In deze uitspraak van de Rechtbank Gelderland, gedateerd 6 juni 2024, wordt het beroep van een belanghebbende tegen een naheffingsaanslag omzetbelasting beoordeeld. De inspecteur had aan de belanghebbende, die bootcamplessen verzorgt, een naheffingsaanslag van € 26.093 opgelegd voor het tijdvak van 1 januari 2016 tot en met 30 juni 2020, met daarbij € 2.526 aan belastingrente. De rechtbank behandelt de vraag of het verlaagde tarief voor omzetbelasting van toepassing is op de bootcamplessen, die niet starten en eindigen bij een sportaccommodatie.

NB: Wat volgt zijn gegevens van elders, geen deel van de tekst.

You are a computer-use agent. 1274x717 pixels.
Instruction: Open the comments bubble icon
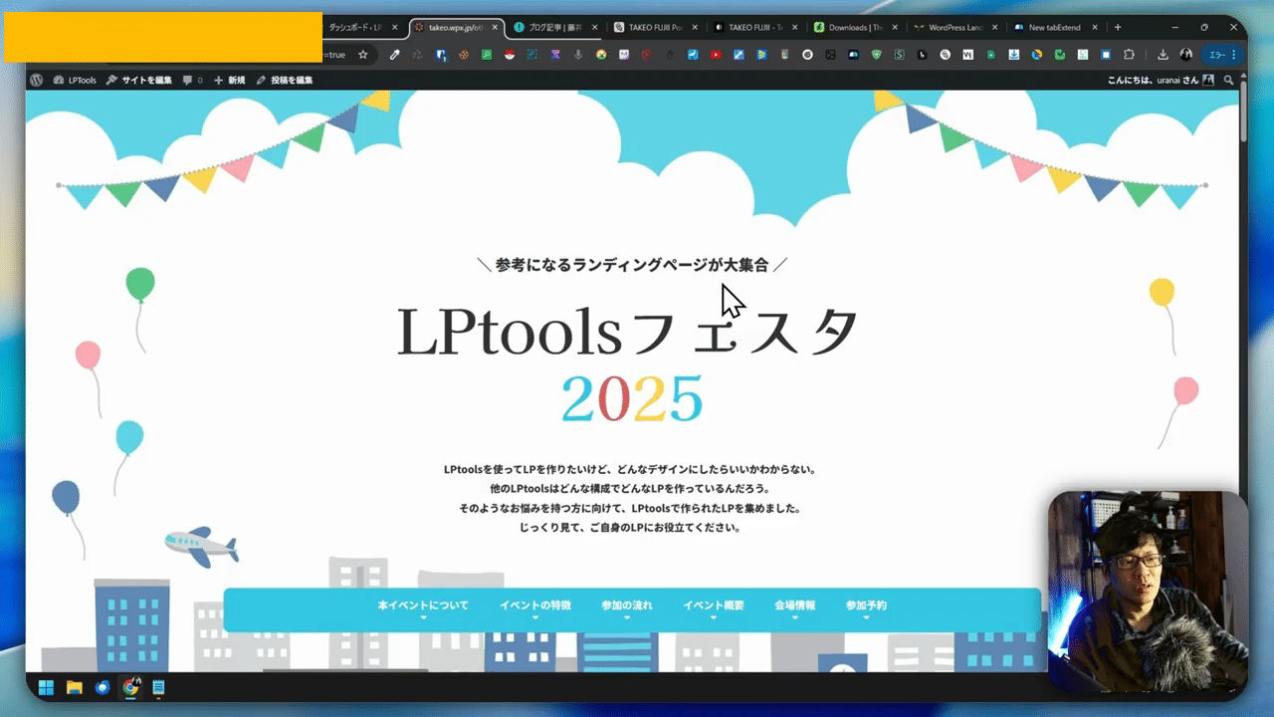point(191,80)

De rechtbank concludeert dat de naheffingsaanslag terecht is opgelegd. De belanghebbende had het verlaagde tarief toegepast, maar de rechtbank oordeelt dat de bootcamplessen niet voldoen aan de voorwaarden voor het verlaagde tarief, omdat deze niet starten of eindigen bij een sportaccommodatie. De rechtbank wijst erop dat het verlaagde tarief alleen van toepassing is als de sportbeoefening plaatsvindt in een accommodatie die ter beschikking is gesteld voor dat doel. De rechtbank verwerpt ook het beroep van de belanghebbende op het vertrouwensbeginsel, omdat de feiten en omstandigheden in deze zaak anders zijn dan in eerdere gevallen waarin het verlaagde tarief wel werd toegepast.

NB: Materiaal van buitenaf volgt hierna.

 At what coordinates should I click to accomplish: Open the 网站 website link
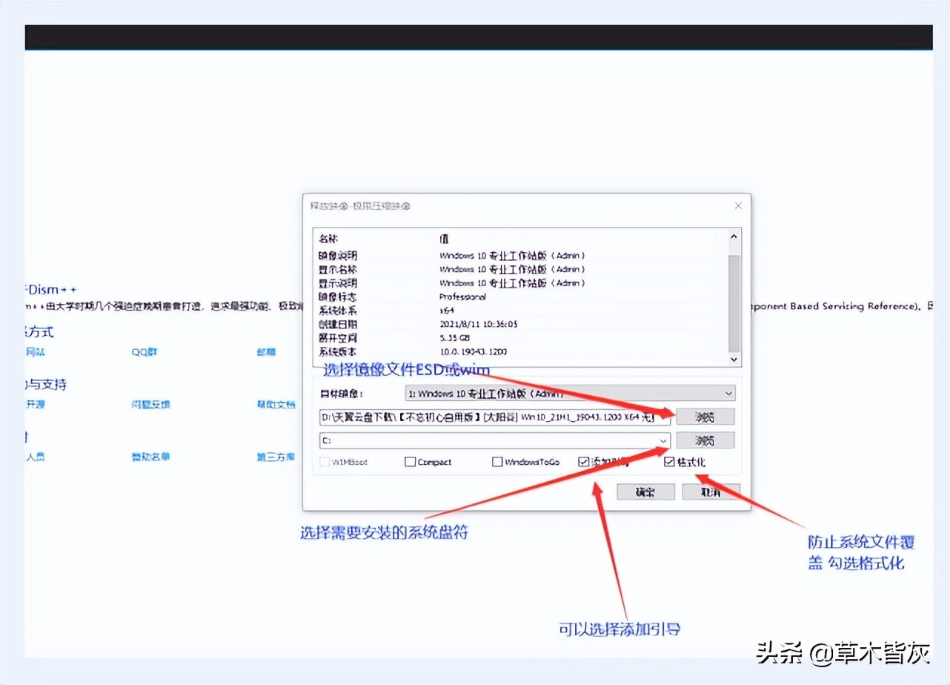tap(36, 352)
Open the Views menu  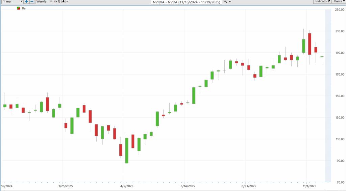(x=339, y=2)
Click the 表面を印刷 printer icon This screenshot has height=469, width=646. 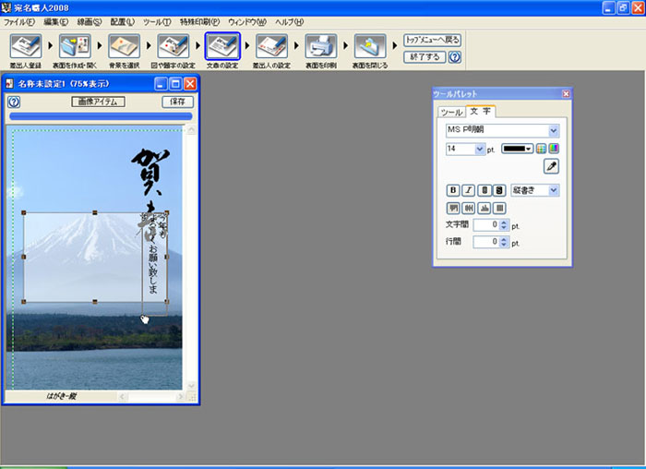(x=321, y=46)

De rechtbank verklaart het beroep ongegrond, waardoor de naheffingsaanslag in stand blijft. De belanghebbende krijgt geen terugbetaling van het griffierecht en ook geen vergoeding van proceskosten. Deze uitspraak benadrukt de noodzaak voor sportbeoefenaars om te voldoen aan specifieke voorwaarden voor belastingtarieven en de gevolgen van het niet naleven daarvan.